Bij een lateraal zicht loopt de luchtpijp naar achteren en naar beneden vanuit een bijna subcutane positie op het infracricoïd-niveau om tegen de slokdarm en de wervelkolom te rusten op niveau van de carina. De carina bevindt zich bij een volwassene ter hoogte van de vierde tot vijfde wervel (Fig. 1.1.2).
Aan de voorkant bedekt de isthmus van de schildklier de luchtpijp nabij de tweede tracheale ring. In de groeve tussen de luchtpijp en de slokdarm (tracheo-esophagale groeve) bevinden zich de nervi recurrentes (nervus laryngeus inferior, afsplitsend van de nervus vagus) met een verloop onder de boog van de aorta aan de linkerkant. Als gevolg hiervan vertoont de linker nervus laryngeus inferior een langer verloop aan de linkerkant dan aan de rechterkant, waar de zenuw een lus maakt rond de arteria subclavia om vervolgens de groef tussen slokdarm en trachea te bereiken. Deze zenuwen komen de larynx binnen tussen de cricoïd en het thyroid of schildkraakbeen (Fig. 1.1.3). Ze verzorgen de motorische bezenuwing van de intrinsieke larynxspieren.
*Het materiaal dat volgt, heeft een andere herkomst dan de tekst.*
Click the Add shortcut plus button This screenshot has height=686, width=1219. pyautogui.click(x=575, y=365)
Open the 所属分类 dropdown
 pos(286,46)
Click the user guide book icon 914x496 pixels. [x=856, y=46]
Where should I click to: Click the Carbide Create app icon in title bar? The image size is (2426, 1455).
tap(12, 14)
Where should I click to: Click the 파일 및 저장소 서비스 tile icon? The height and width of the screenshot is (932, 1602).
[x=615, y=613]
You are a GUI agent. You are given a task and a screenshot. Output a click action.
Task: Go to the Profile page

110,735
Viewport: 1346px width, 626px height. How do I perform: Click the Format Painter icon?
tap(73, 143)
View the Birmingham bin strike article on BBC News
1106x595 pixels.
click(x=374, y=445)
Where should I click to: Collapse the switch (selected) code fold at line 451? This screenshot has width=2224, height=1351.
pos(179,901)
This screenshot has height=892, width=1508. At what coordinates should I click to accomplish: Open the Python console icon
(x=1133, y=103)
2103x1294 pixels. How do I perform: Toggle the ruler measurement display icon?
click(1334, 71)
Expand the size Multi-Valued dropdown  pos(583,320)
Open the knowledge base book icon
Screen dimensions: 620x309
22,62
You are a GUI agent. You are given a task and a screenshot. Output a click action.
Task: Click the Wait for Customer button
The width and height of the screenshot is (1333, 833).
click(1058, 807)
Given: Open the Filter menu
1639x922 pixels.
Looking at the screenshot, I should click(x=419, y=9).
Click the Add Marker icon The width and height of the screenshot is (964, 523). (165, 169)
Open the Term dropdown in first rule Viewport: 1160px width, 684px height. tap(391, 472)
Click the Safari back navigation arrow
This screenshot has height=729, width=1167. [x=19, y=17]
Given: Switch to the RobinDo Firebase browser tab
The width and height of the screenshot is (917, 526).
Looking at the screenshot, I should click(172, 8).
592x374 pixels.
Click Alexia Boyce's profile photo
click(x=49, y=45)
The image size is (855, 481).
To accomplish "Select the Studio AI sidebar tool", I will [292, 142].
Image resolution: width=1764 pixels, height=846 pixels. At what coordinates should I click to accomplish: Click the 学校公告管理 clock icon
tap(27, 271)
De arteria innominata loopt schuin over de midtrachea vanaf het punt van oorsprong van de aortaboog naar de rechterkant van de hals. Ter hoogte van de carina passeert de linker hoofdbronchus onder de aortaboog, terwijl de rechter hoofdbronchus onder de azygosader ligt. De longslagader ligt net voor de carina. Het verloop van de luchtpijp van een anterieure cervicale positie naar een posterieure mediastinale positie brengt deze in de nabijheid van grote vasculaire structuren. Daardoor is het moeilijk om via een enkele incisie de hele luchtpijp te bereiken (Fig. 1.1.4).
De bloedtoevoer naar de trachea is segmentaal en wordt grotendeels gedeeld met de slokdarm. De bloedtoevoer is voornamelijk afkomstig van meerdere takken van de arteria thyroidea inferior boven de thoraxingang en van de bronchiale arteriën eronder. Terwijl de slagaders de luchtpijp lateraal naderen, zijn er fijne takken die anterieur naar de luchtpijp en posterieur naar de slokdarm passeren (Fig. 1.1.5).
Het bovenste deel van de luchtpijp wordt bevloeid door de arteria thyroidea inferior, meestal via een patroon van drie hoofdtakken met fijne onderverdelingen en uiterst fijne collaterale vaten (Fig. 1.1.6). Over het algemeen voeden bronchiale vaten de onderste luchtpijp, carina en hoofdbronchiën. Belangrijk bij chirurgie is overmatige circumferentiële dissectie (meer dan 1-2 cm) met devasculariseren van de trachea te vermijden.
Kraakbeenringen zorgen voor de laterale rigiditeit van de luchtpijp. Ze strekken zich uit over ongeveer twee derde van de omtrek van de luchtpijp. De luchtpijp is bekleed met respiratoir slijmvlies dat stevig aan het binnenoppervlak van het kraakbeen hecht. Het epitheel van de luchtpijp is columnair met trilharen. Trilharen op het tracheale epitheel vegen deeltjes, die door slijm zijn opgevangen, op een gesynchroniseerde golfachtige manier omhoog. Bij rokers en mensen met chronische keelirritaties kunnen de trilhaartjes worden beschadigd of vernietigd. Als gevolg hiervan hebben deze personen mogelijk een verhoogd risico op plaveiselcelmetaplasie. Als zich metaplasie ontwikkelt, kunnen secreties met succes worden verwijderd door te hoesten. Deze waarneming, in combinatie met de mogelijkheid tot het gebruik van intraluminale stents, maakt duidelijk dat trilhaarepitheel, hoewel zeer wenselijk, niet essentieel is voor tracheale reconstructies (Fig. 1.1.7).
Tijdens hoesten kan een aanzienlijke samentrekking van de pars membranosa optreden, waarbij de uiteinden van het kraakbeen naar binnen worden getrokken. Met de leeftijd wordt over het algemeen verkalking van tracheale ringen waargenomen. Lokaal trauma of operatie kan ook leiden tot verkalking van kraakbeenringen.
De luchtpijp functioneert als een respiratoir kanaal, het kan secreties verwijderen en het verwarmt, bevochtigt en reinigt de ingeademde lucht. Hoesten en intrinsieke afweermechanismen houden de luchtwegen ook vrij van vreemd materiaal.